__Activity__. Output an exact reproduction of the data.

__Source material__.
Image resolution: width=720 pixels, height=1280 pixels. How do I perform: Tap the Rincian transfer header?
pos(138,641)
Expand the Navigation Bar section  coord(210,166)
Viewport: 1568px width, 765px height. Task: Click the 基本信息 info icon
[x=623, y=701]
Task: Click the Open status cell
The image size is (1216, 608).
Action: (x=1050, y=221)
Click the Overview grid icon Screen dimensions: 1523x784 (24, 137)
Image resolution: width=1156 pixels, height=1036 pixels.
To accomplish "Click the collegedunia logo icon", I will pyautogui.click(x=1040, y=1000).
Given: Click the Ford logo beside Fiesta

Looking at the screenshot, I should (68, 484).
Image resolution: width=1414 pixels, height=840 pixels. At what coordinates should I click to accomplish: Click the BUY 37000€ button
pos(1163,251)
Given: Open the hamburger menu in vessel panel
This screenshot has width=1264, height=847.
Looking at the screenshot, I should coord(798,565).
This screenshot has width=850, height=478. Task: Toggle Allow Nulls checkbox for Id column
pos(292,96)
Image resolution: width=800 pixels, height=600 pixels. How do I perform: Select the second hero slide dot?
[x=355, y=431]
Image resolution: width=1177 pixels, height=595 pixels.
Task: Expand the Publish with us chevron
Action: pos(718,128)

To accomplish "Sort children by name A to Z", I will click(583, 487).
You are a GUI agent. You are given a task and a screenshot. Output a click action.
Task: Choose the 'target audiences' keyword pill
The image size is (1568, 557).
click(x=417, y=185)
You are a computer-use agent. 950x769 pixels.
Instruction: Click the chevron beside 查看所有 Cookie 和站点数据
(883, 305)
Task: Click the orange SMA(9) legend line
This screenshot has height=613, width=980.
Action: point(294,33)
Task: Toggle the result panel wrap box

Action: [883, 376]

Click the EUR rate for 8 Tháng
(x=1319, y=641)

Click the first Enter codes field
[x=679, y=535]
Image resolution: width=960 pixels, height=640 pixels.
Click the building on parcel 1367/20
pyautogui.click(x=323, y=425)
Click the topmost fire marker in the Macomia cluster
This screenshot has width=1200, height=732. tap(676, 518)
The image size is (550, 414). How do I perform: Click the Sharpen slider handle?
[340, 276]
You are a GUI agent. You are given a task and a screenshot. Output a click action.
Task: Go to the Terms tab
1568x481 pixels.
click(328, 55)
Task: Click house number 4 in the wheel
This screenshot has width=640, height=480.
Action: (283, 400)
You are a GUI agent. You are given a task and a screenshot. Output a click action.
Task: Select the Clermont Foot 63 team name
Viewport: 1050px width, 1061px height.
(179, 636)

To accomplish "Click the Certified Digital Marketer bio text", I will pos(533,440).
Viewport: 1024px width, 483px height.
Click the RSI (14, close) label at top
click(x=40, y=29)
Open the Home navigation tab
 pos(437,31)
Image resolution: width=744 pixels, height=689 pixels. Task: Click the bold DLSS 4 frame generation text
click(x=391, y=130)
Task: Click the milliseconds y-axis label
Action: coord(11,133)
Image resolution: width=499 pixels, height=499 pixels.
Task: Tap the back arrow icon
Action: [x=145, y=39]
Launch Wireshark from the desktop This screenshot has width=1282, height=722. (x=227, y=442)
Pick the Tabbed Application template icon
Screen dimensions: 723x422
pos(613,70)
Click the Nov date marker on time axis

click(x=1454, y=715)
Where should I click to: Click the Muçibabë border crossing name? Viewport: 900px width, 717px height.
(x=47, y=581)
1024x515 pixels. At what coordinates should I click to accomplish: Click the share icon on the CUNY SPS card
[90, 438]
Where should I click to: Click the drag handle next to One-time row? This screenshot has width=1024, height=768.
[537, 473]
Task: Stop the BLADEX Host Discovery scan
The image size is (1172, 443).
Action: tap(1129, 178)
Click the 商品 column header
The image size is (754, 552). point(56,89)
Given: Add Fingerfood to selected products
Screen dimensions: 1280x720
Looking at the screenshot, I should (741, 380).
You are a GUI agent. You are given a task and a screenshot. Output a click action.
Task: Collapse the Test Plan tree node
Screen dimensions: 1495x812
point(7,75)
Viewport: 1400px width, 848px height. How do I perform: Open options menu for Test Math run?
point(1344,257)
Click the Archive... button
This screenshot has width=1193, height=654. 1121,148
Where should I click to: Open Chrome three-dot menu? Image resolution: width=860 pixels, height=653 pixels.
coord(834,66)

__Exercise result__.
Image resolution: width=720 pixels, height=1280 pixels. How do I perform: Tap the Rincian transfer header?
pos(138,641)
Expand the Navigation Bar section  coord(210,166)
Viewport: 1568px width, 765px height. Task: Click the 基本信息 info icon
[x=623, y=701]
Task: Click the Open status cell
The image size is (1216, 608).
Action: (x=1050, y=221)
Click the Overview grid icon Screen dimensions: 1523x784 (24, 137)
Image resolution: width=1156 pixels, height=1036 pixels.
To accomplish "Click the collegedunia logo icon", I will pyautogui.click(x=1040, y=1000).
Given: Click the Ford logo beside Fiesta

Looking at the screenshot, I should (68, 484).
Image resolution: width=1414 pixels, height=840 pixels. At what coordinates should I click to accomplish: Click the BUY 37000€ button
pos(1163,251)
Given: Open the hamburger menu in vessel panel
This screenshot has width=1264, height=847.
Looking at the screenshot, I should coord(798,565).
This screenshot has width=850, height=478. Task: Toggle Allow Nulls checkbox for Id column
pos(292,96)
Image resolution: width=800 pixels, height=600 pixels. How do I perform: Select the second hero slide dot?
[x=355, y=431]
Image resolution: width=1177 pixels, height=595 pixels.
Task: Expand the Publish with us chevron
Action: pos(718,128)

To accomplish "Sort children by name A to Z", I will click(583, 487).
You are a GUI agent. You are given a task and a screenshot. Output a click action.
Task: Choose the 'target audiences' keyword pill
The image size is (1568, 557).
click(x=417, y=185)
You are a computer-use agent. 950x769 pixels.
Instruction: Click the chevron beside 查看所有 Cookie 和站点数据
(883, 305)
Task: Click the orange SMA(9) legend line
This screenshot has height=613, width=980.
Action: point(294,33)
Task: Toggle the result panel wrap box

Action: [883, 376]

Click the EUR rate for 8 Tháng
(x=1319, y=641)

Click the first Enter codes field
[x=679, y=535]
Image resolution: width=960 pixels, height=640 pixels.
Click the building on parcel 1367/20
pyautogui.click(x=323, y=425)
Click the topmost fire marker in the Macomia cluster
This screenshot has width=1200, height=732. tap(676, 518)
The image size is (550, 414). How do I perform: Click the Sharpen slider handle?
[340, 276]
You are a GUI agent. You are given a task and a screenshot. Output a click action.
Task: Go to the Terms tab
1568x481 pixels.
click(328, 55)
Task: Click house number 4 in the wheel
This screenshot has width=640, height=480.
Action: (283, 400)
You are a GUI agent. You are given a task and a screenshot. Output a click action.
Task: Select the Clermont Foot 63 team name
Viewport: 1050px width, 1061px height.
(179, 636)

To accomplish "Click the Certified Digital Marketer bio text", I will pos(533,440).
Viewport: 1024px width, 483px height.
Click the RSI (14, close) label at top
click(x=40, y=29)
Open the Home navigation tab
 pos(437,31)
Image resolution: width=744 pixels, height=689 pixels. Task: Click the bold DLSS 4 frame generation text
click(x=391, y=130)
Task: Click the milliseconds y-axis label
Action: coord(11,133)
Image resolution: width=499 pixels, height=499 pixels.
Task: Tap the back arrow icon
Action: [x=145, y=39]
Launch Wireshark from the desktop This screenshot has width=1282, height=722. (x=227, y=442)
Pick the Tabbed Application template icon
Screen dimensions: 723x422
pos(613,70)
Click the Nov date marker on time axis

click(x=1454, y=715)
Where should I click to: Click the Muçibabë border crossing name? Viewport: 900px width, 717px height.
(x=47, y=581)
1024x515 pixels. At what coordinates should I click to accomplish: Click the share icon on the CUNY SPS card
[90, 438]
Where should I click to: Click the drag handle next to One-time row? This screenshot has width=1024, height=768.
[537, 473]
Task: Stop the BLADEX Host Discovery scan
The image size is (1172, 443).
Action: tap(1129, 178)
Click the 商品 column header
The image size is (754, 552). point(56,89)
Given: Add Fingerfood to selected products
Screen dimensions: 1280x720
Looking at the screenshot, I should (741, 380).
You are a GUI agent. You are given a task and a screenshot. Output a click action.
Task: Collapse the Test Plan tree node
Screen dimensions: 1495x812
point(7,75)
Viewport: 1400px width, 848px height. How do I perform: Open options menu for Test Math run?
point(1344,257)
Click the Archive... button
This screenshot has width=1193, height=654. 1121,148
Where should I click to: Open Chrome three-dot menu? Image resolution: width=860 pixels, height=653 pixels.
coord(834,66)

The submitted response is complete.